### Halaman
----
Peraturan tersebut menyatakan bahwa setiap anggota Polri harus "menjaga dan meningkatkan citra, soliditas, kredibilitas, reputasi, dan kehormatan Polri." dan "menaati dan menghormati norma kesusilaan, norma agama, nilai-nilai kearifan lokal, dan norma hukum."
TT mempertanyakan klaim bahwa ia telah merusak citra Polri.
Padahal, selama ini ia merahasiakan orientasi seksualnya, bahkan dari keluarganya sendiri.
"Kok tiba-tiba mereka mengomong-omongkan saya menurunkan citra Polri, padahal selama ini enggak ada yang tahu kondisi saya seperti ini."
Selama ini, TT menutupi kenyataan bahwa ia seorang gay karena merasa dirinya bagian dari kelompok minoritas yang belum diakui di Indonesia.
"Saya enggak mau membuat gaduh," ujarnya.
----
### Data yang Diberikan
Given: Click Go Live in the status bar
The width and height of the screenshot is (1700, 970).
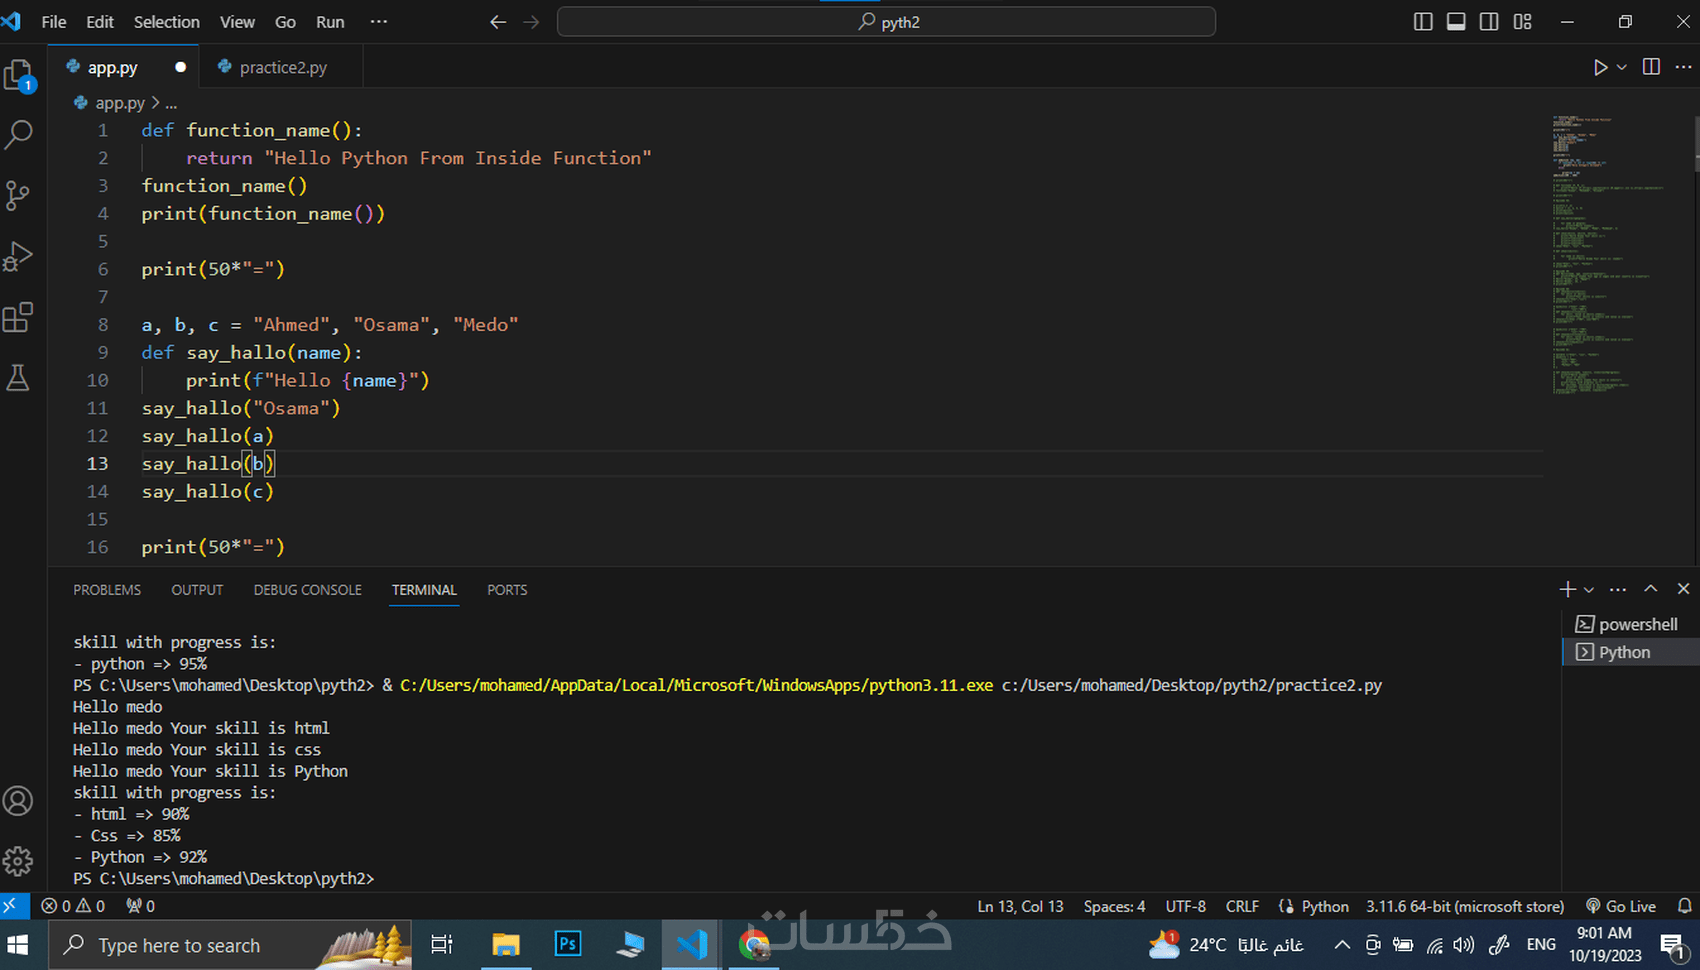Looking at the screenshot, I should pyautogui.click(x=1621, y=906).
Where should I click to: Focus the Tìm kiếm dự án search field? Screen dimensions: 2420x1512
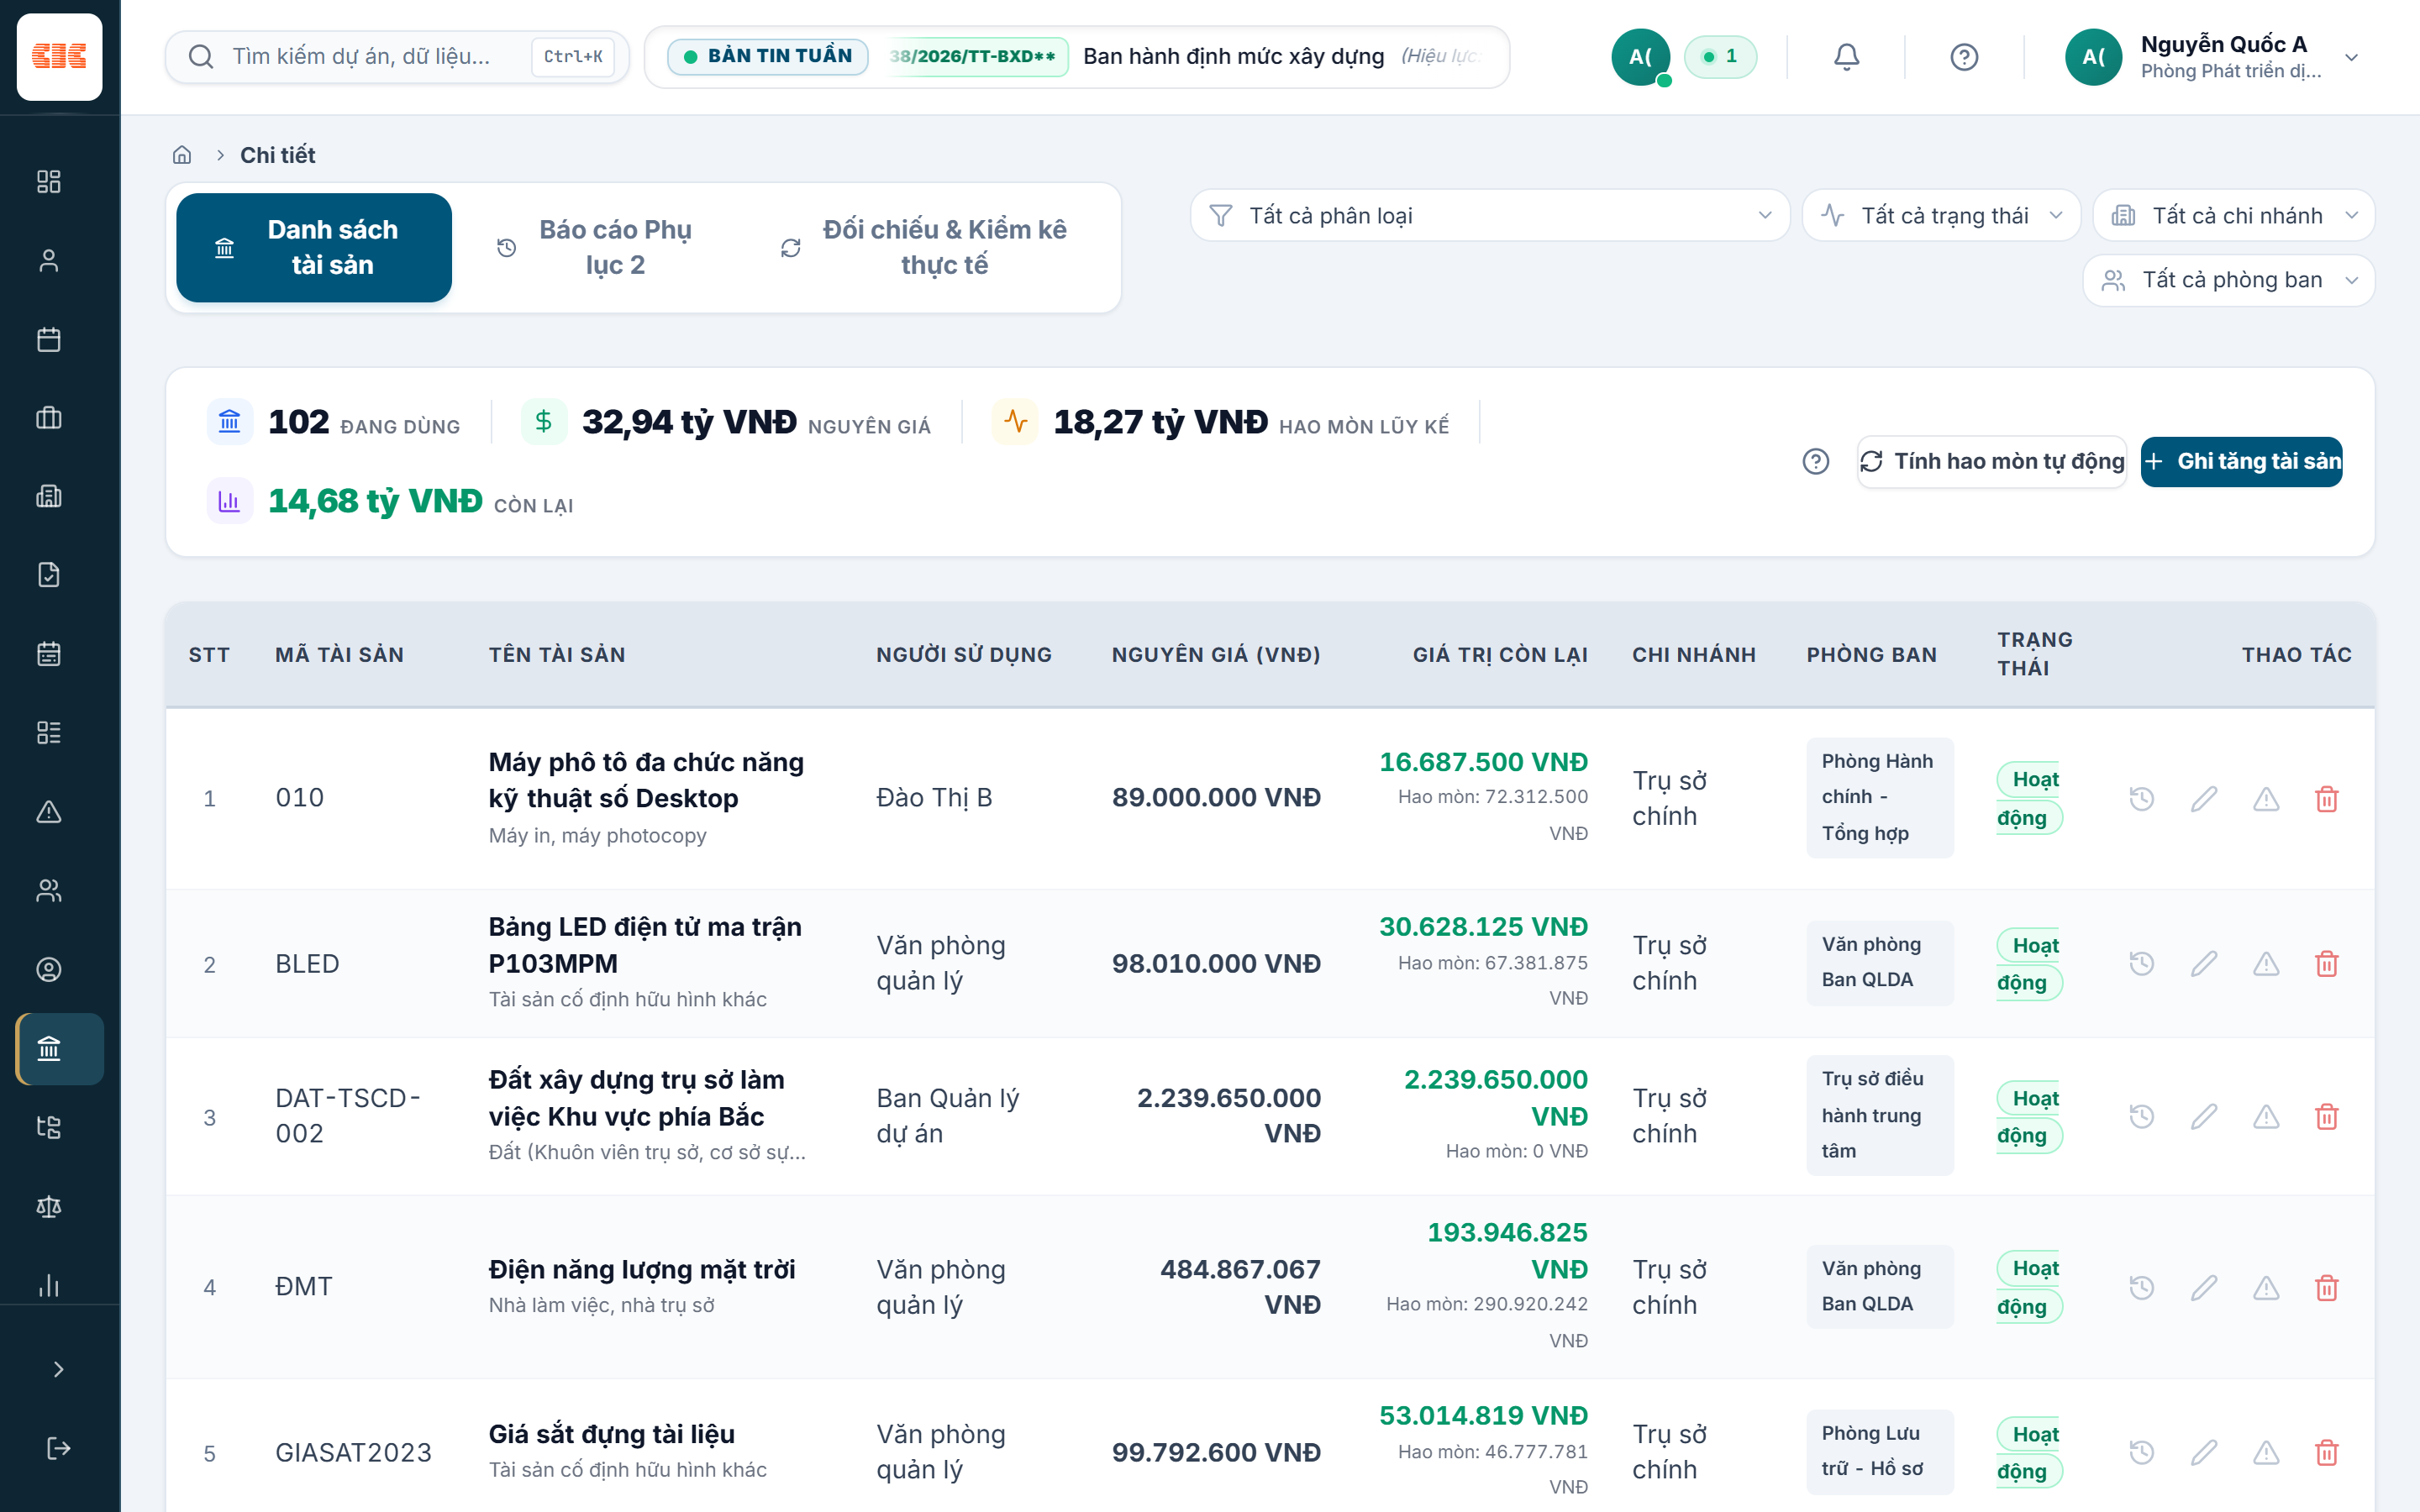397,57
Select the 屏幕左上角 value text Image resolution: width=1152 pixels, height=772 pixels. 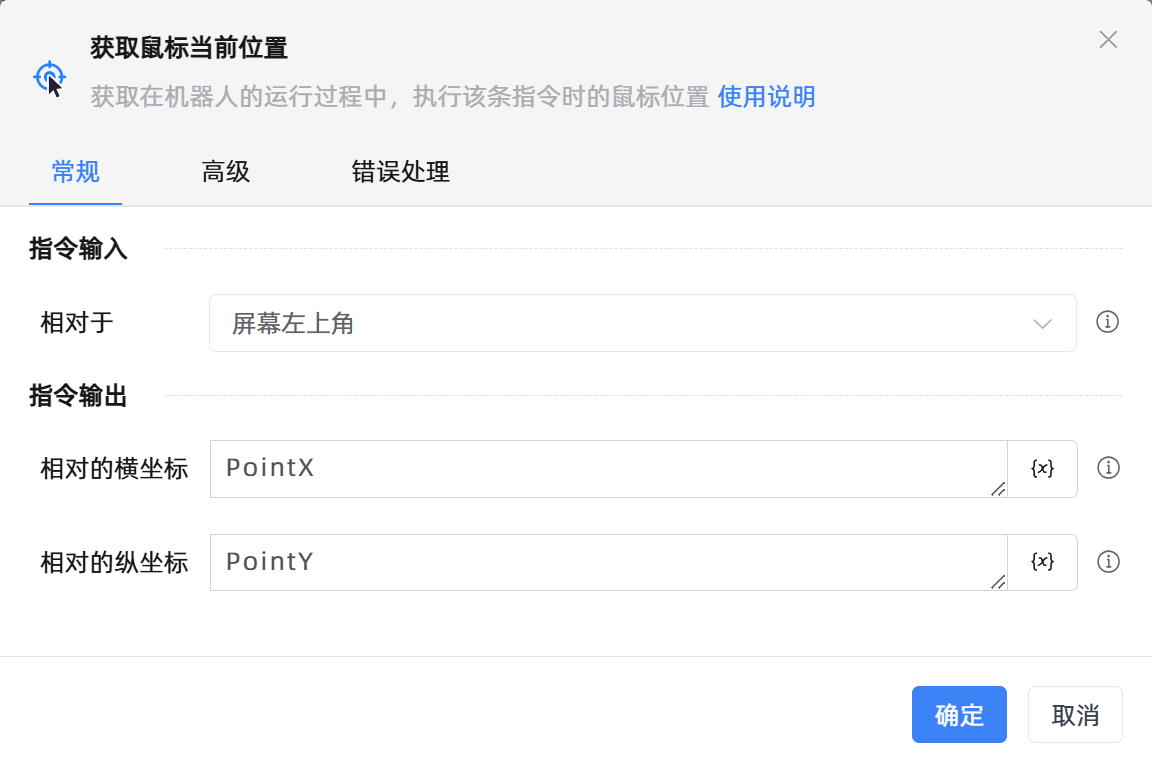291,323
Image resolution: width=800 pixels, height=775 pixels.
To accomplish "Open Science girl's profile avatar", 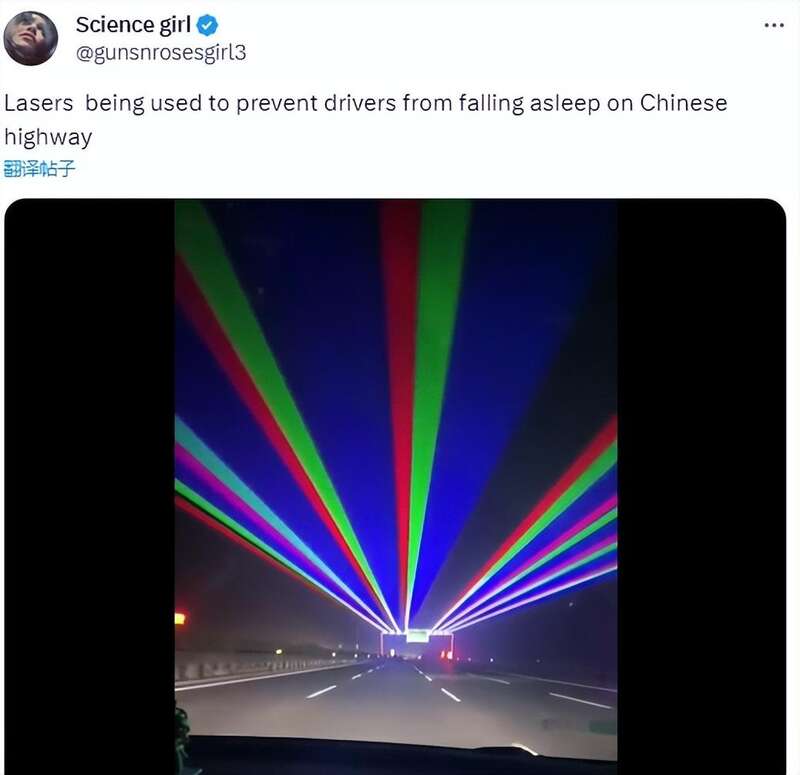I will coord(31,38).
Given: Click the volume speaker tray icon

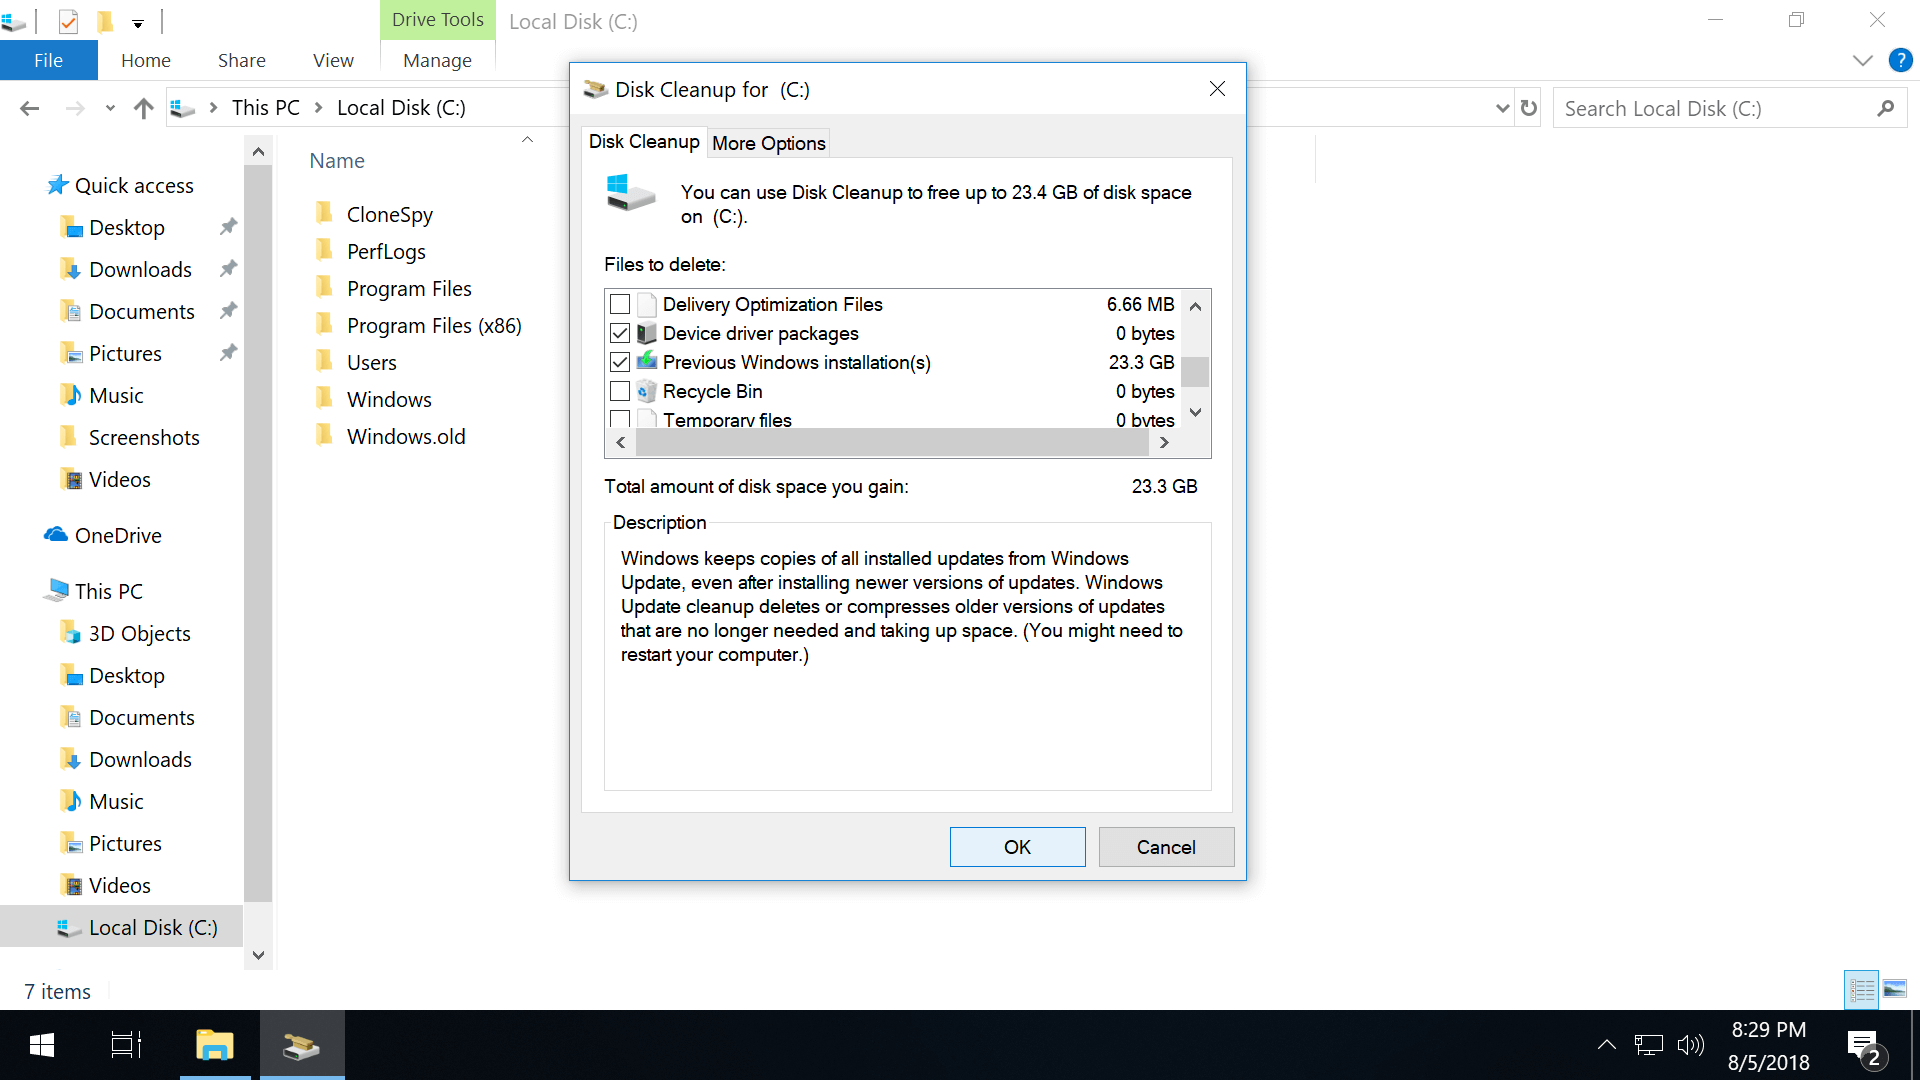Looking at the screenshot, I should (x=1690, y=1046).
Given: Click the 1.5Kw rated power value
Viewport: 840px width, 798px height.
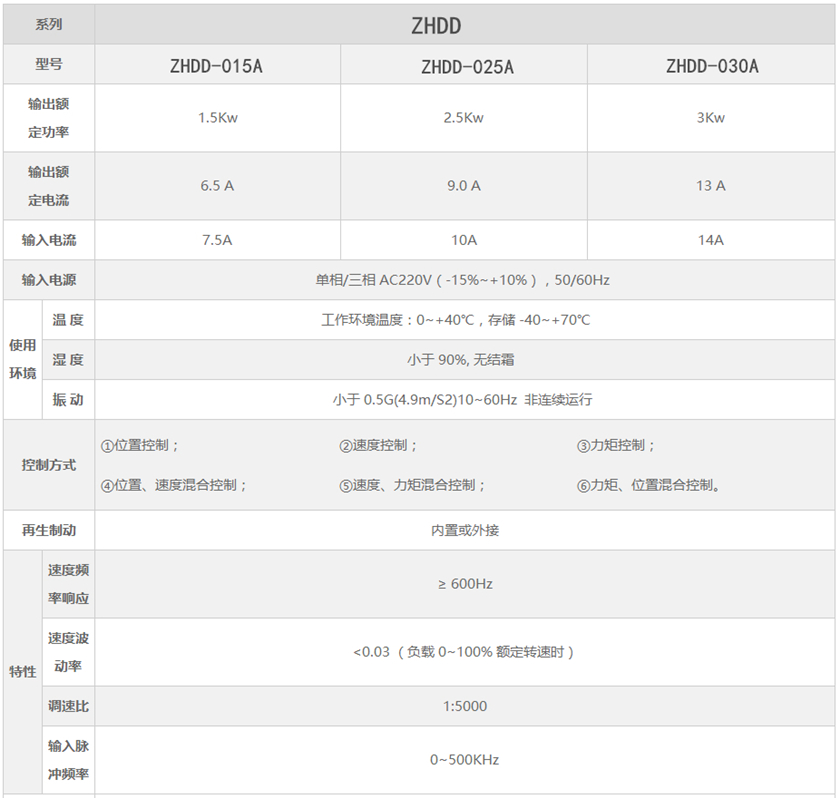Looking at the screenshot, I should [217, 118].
----
### Petunjuk
Tulis ulang bagian halaman yang dimulai dari kata-kata yang memuat "Padahal, selama ini" dan berhenti setelah "diakui di Indonesia.", dengan mengganti "keluarganya" menjadi "kerabatnya". Baris-baris data di atas tidak ada hubungannya dengan halaman.

### Hasil Pengerjaan
Padahal, selama ini ia merahasiakan orientasi seksualnya, bahkan dari kerabatnya sendiri.
"Kok tiba-tiba mereka mengomong-omongkan saya menurunkan citra Polri, padahal selama ini enggak ada yang tahu kondisi saya seperti ini."
Selama ini, TT menutupi kenyataan bahwa ia seorang gay karena merasa dirinya bagian dari kelompok minoritas yang belum diakui di Indonesia.